De bien belles intentions
Les détails : qu’a-t-il dit ?
- Hoyer a commencé son discours par des banalités. « Une action climatique ambitieuse est le grand accélérateur de développement pour les années à venir : l’énergie propre est désormais bien moins chère, plus rapide à déployer et plus fiable », a-t-il fait valoir. « Les énergies renouvelables sont – pour de nombreux pays – la seule voie vers l’indépendance énergétique et, dans la plupart des cas, déjà aujourd’hui, l’option la plus efficace. »
- Il a ensuite souligné que la décarbonisation « créait des emplois ». « Dans un contexte de développement, la décarbonisation n’est pas une désindustrialisation, bien au contraire », a-t-il fait déclaré. « Et une action climatique ambitieuse offre de vastes opportunités d’investissement. »
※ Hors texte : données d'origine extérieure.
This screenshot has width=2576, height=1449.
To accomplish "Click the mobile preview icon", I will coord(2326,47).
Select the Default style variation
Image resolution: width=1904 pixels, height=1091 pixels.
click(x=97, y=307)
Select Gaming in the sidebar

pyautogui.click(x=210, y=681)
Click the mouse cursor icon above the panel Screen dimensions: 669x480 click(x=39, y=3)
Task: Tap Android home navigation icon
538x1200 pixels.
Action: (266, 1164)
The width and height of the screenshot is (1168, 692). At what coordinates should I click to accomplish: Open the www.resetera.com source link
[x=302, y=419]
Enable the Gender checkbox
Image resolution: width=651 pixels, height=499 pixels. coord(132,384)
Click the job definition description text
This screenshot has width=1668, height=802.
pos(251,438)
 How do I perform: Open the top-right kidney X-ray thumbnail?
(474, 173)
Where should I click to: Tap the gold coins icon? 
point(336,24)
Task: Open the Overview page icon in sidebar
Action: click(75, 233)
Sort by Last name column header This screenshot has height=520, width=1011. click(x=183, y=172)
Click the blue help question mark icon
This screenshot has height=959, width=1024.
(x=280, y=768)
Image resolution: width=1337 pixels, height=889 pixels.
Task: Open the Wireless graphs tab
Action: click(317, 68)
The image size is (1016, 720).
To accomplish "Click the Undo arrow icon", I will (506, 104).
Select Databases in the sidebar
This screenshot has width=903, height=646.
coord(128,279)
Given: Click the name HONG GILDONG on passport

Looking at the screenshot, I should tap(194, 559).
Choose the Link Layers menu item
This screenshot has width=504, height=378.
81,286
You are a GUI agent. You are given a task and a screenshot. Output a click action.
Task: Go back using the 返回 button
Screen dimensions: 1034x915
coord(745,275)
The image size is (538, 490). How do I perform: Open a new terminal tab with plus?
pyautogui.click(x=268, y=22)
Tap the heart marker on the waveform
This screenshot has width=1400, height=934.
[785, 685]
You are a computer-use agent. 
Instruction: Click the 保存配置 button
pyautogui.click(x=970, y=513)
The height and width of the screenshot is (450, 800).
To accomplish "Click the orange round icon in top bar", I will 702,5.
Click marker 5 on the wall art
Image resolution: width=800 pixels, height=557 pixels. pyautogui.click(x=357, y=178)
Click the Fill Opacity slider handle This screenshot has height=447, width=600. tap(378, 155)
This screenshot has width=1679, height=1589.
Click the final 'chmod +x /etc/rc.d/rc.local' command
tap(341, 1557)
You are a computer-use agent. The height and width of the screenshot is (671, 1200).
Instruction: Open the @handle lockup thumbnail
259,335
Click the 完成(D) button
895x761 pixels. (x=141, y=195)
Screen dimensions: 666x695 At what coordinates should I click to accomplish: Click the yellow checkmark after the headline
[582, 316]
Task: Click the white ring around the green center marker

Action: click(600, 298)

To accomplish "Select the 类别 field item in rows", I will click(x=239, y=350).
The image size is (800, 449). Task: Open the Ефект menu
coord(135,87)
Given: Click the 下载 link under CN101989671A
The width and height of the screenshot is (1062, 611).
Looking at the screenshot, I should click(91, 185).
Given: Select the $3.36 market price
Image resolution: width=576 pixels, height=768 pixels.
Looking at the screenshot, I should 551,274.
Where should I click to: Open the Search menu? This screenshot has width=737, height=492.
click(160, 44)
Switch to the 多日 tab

- Le président de la BEI a enfin tenu une mise en garde envers le Vieux continent, argüant que la transition verte ne pouvait pas être « une voie à sens unique ». « L’action climatique ne peut pas devenir le colonialisme 2.0 », a-t-il averti. Avant de donner quelques exemples.
- « En tant qu’Européens, nous ne pouvons pas simplement exploiter les ressources du Sud pour produire de l’hydrogène vert – ou exploiter les matières premières essentielles dont nous avons besoin pour les batteries et l’électrification », a expliqué Hoyer.
- « Nous avons besoin d’une coopération à hauteur de vue pour trouver ensemble des opportunités d’investissement – et nous devons être honnêtes à ce sujet dès le début », a-t-il ajouté.
- Dans ce cadre, Hoyer a rappelé que la BEI avait lancé l’an dernier une nouvelle branche baptisée « BEI Monde ». Ses investissements permettent « d’instaurer la stabilité et une croissance durable et à lutter contre le changement climatique », lit-on sur le site de l’institution.
- En 2022, les projets qu’elle a soutenus hors de l’UE auraient par exemple permis d’approvisionner 2,1 millions de ménages en électricité d’origine renouvelable.
La BEI n’est tout de même pas irréprochable
Contexte :
- Les propos d’Hoyer sont bien sûr louables. Il convient notamment de rappeler que les matériaux nécessaires à la production de voitures électriques ou d’éoliennes ne sont pas toujours extraits dans les conditions les plus respectueuses de l’environnement. Ni des droits humains.
- On peut par exemple penser à l’exploitation du cobalt en République démocratique du Congo (RDC).
- Face aux alertes lancées par les ONG (et pour contrer la forte concurrence chinoise), la Commission européenne a dégainé en début d’année sa loi sur les matières premières critiques, rappelle Euractiv. Elle s’y est engagée, entre autres, à « rechercher en particulier des partenariats mutuellement bénéfiques avec les marchés émergents et les économies en développement ».
- La BEI se plait aussi à rappeler qu’elle s’est elle-même engagée en 2019 à ne plus financer de projet d’énergie fossile, y compris de gaz naturel. L’an dernier, des ONG lui ont toutefois reproché d’avoir suspendu un cadre réglementaire qui l’empêchait de soutenir les projets « verts » d’entreprises qui n’ont pas de plan de réduction des émissions de carbone conforme à l’accord de Paris.
- “Les entreprises telles que Shell, TotalEnergies, BP ou Equinor (…) n’ont certainement pas besoin d’un financement de la BEI en plus », avait notamment fustigé Greenpeace.
- « L’octroi de prêts à des entreprises polluantes ayant fait leurs preuves en matière de greenwashing se ferait au détriment des petites entreprises, des collectivités locales, des administrations publiques et des communautés locales qui ont réellement besoin des ressources de la BEI pour passer à une économie basée sur les énergies renouvelables et efficaces sur le plan énergétique. »
Rappelons aussi que, de son côté, la Banque mondiale a été tout récemment accusée d’avoir alloué près de 3,7 milliards de dollars à des projets gaziers et pétroliers en 2022. Si l’institution a promis de mettre fin au financement direct de ce type de projets, le financement commercial n’est pas inclus dans cette catégorie, comme nous vous l’expliquions en détail ici.